Tokenisation is a security technology that replaces sensitive account information such as a card number with a unique digital identifier known as a token. Because this identifier allows payments to be processed without exposing actual account information, it benefits the entire payment ecosystem – from issuers to acquirers, merchants and consumers. Globally, VTS has experienced rapid growth, surpassing 5 billion tokens in February 2023 and also contributing to a 28 percent reduction in fraud rates.
4. Investing in security and safety across all types of payments
Customers today expect quick and seamless transactions. They want to initiate real-time payments whenever and wherever they choose, with immediate confirmation that the payment is complete, be it domestically or cross-border. Small wonder that in Asia Pacific alone, transaction volumes are expected to grow from 49.2 billion in 2022 to 96.2 billion by 2027, a compound annual growth rate of 14 percent. Enabling this growth is the rise of national real-time payment (RTP) domestic networks.
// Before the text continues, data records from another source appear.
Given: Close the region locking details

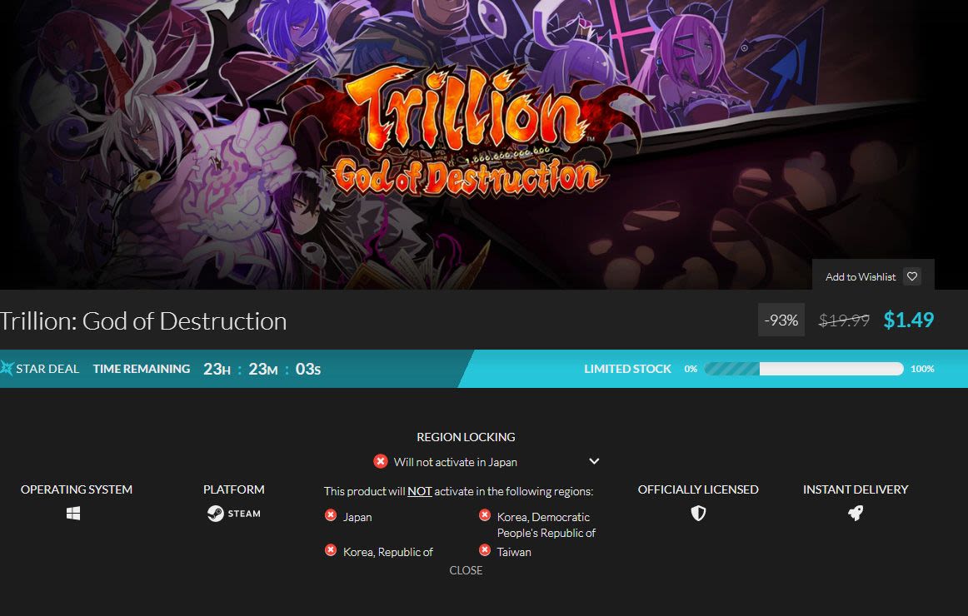Looking at the screenshot, I should [467, 570].

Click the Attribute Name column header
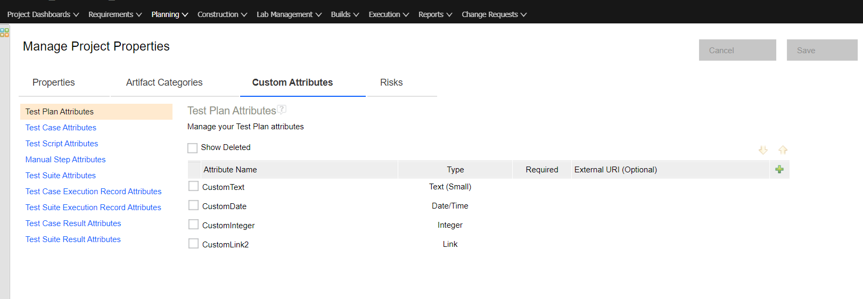pos(230,170)
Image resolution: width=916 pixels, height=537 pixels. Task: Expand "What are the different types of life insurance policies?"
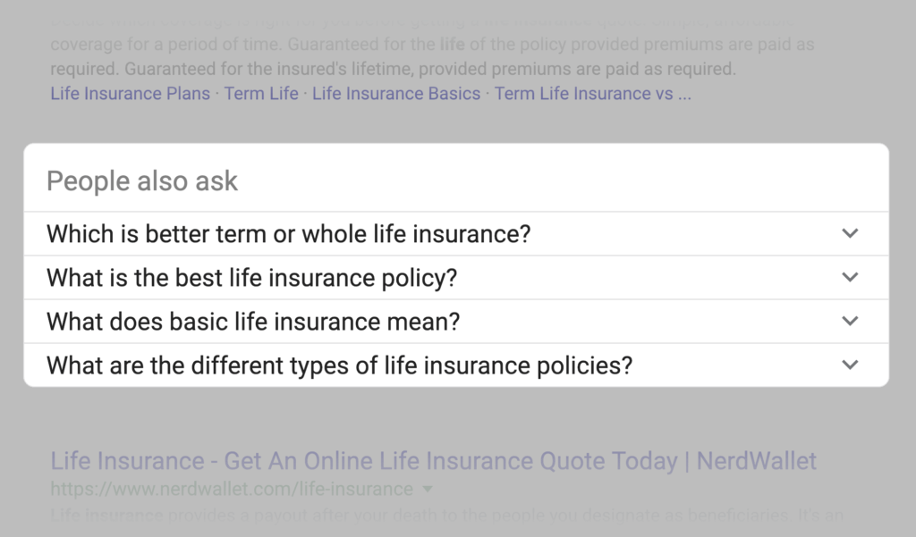(x=340, y=365)
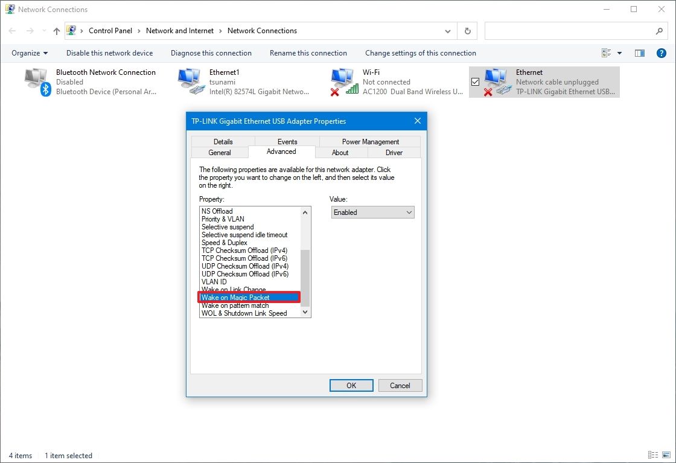Select Wake on pattern match property
This screenshot has height=463, width=676.
(x=235, y=305)
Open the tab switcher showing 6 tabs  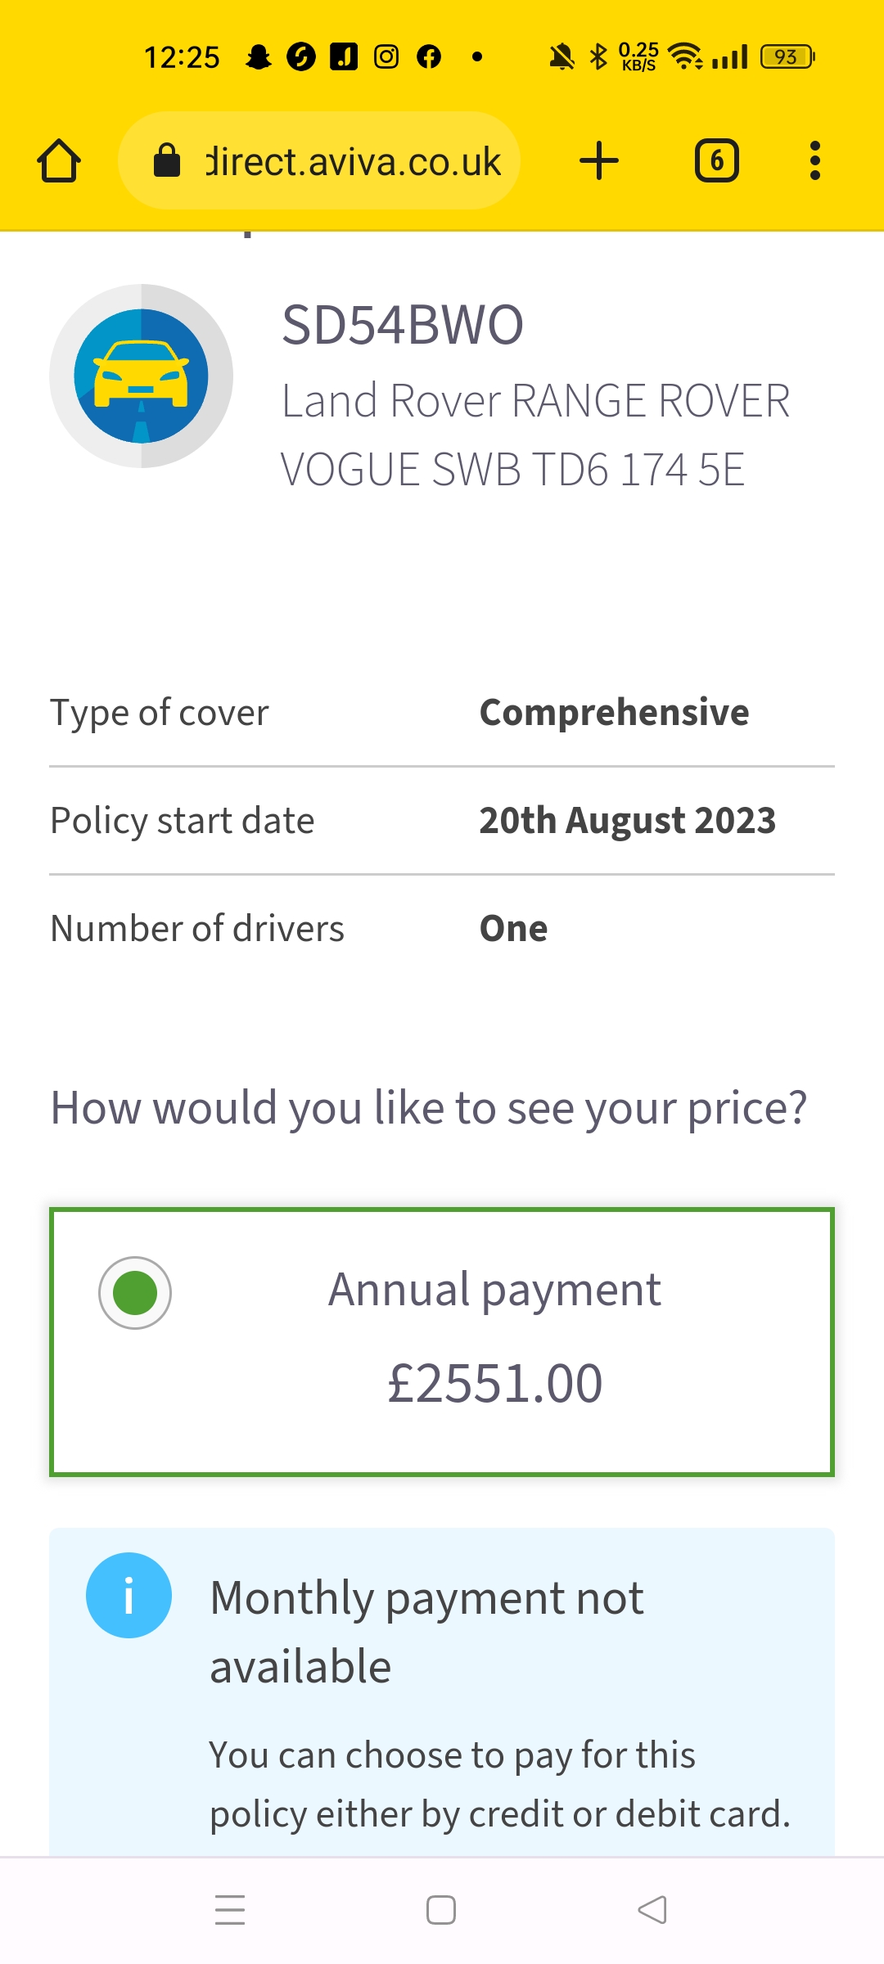coord(717,160)
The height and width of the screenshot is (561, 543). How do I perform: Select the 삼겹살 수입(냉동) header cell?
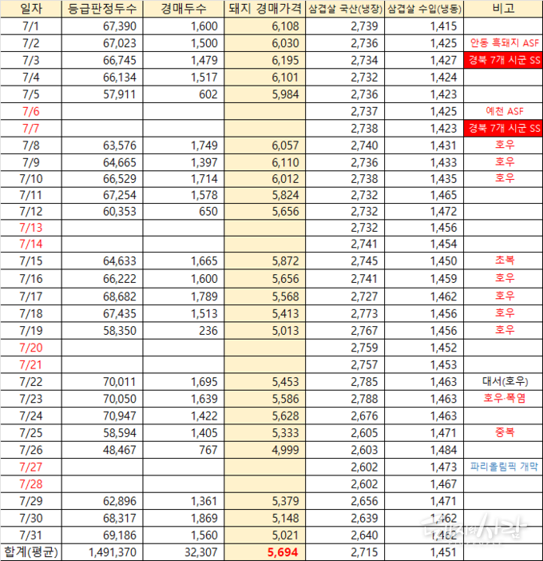[x=423, y=10]
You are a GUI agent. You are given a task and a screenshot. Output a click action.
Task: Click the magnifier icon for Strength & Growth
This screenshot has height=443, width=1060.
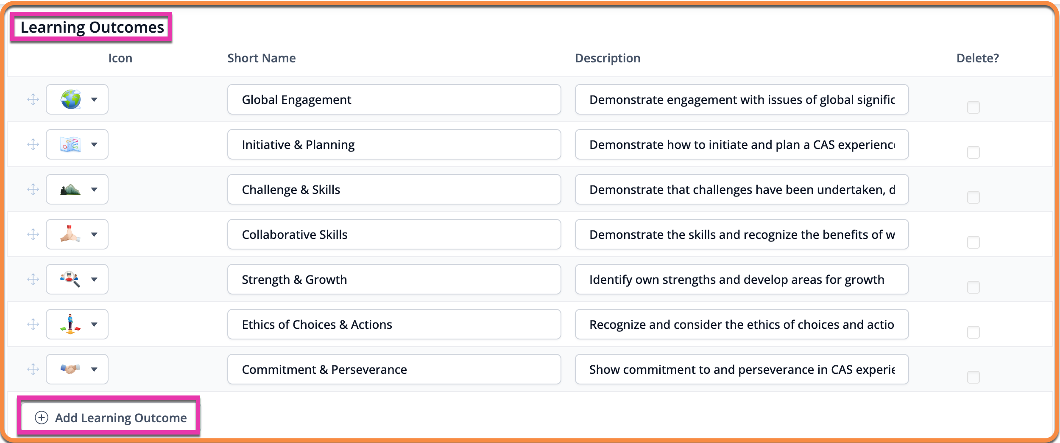(x=70, y=279)
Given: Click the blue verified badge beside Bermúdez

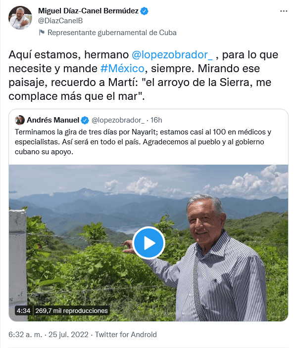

However, this fast-evolving payments landscape is also very fragmented – especially in Asia Pacific. The staggering volume of payment transactions that take place daily, moving from one payment network to another, brings a heightened vulnerability to fraud. This is in sharp contrast to those transactions that are processed entirely on the Visa network, where they get end-to-end protection. It’s why at Visa, we’re harnessing the expertise of our global team of over 1,000 cybersecurity specialists to combat this challenge, aided by AI and Machine Learning to identify patterns and enumeration techniques that would otherwise go unnoticed.
The work doesn’t end there. While regulators and central banks in Asia Pacific are collaborating to bring about payment integration and interoperability, Visa continues to invest in new technologies and platforms to support seamless cross-border payments that can add to the robustness and resilience of the overall payments ecosystem.
A smarter, safer payments ecosystem for all
As Asia Pacific continues to witness a surge in digital payments, security is crucial for consumer trust and a foundational issue for businesses everywhere. At Visa, we’re doubling down on our commitment to innovation and security, with a mandate to improve customer experience and boost consumer and business confidence through fraud mitigation and security.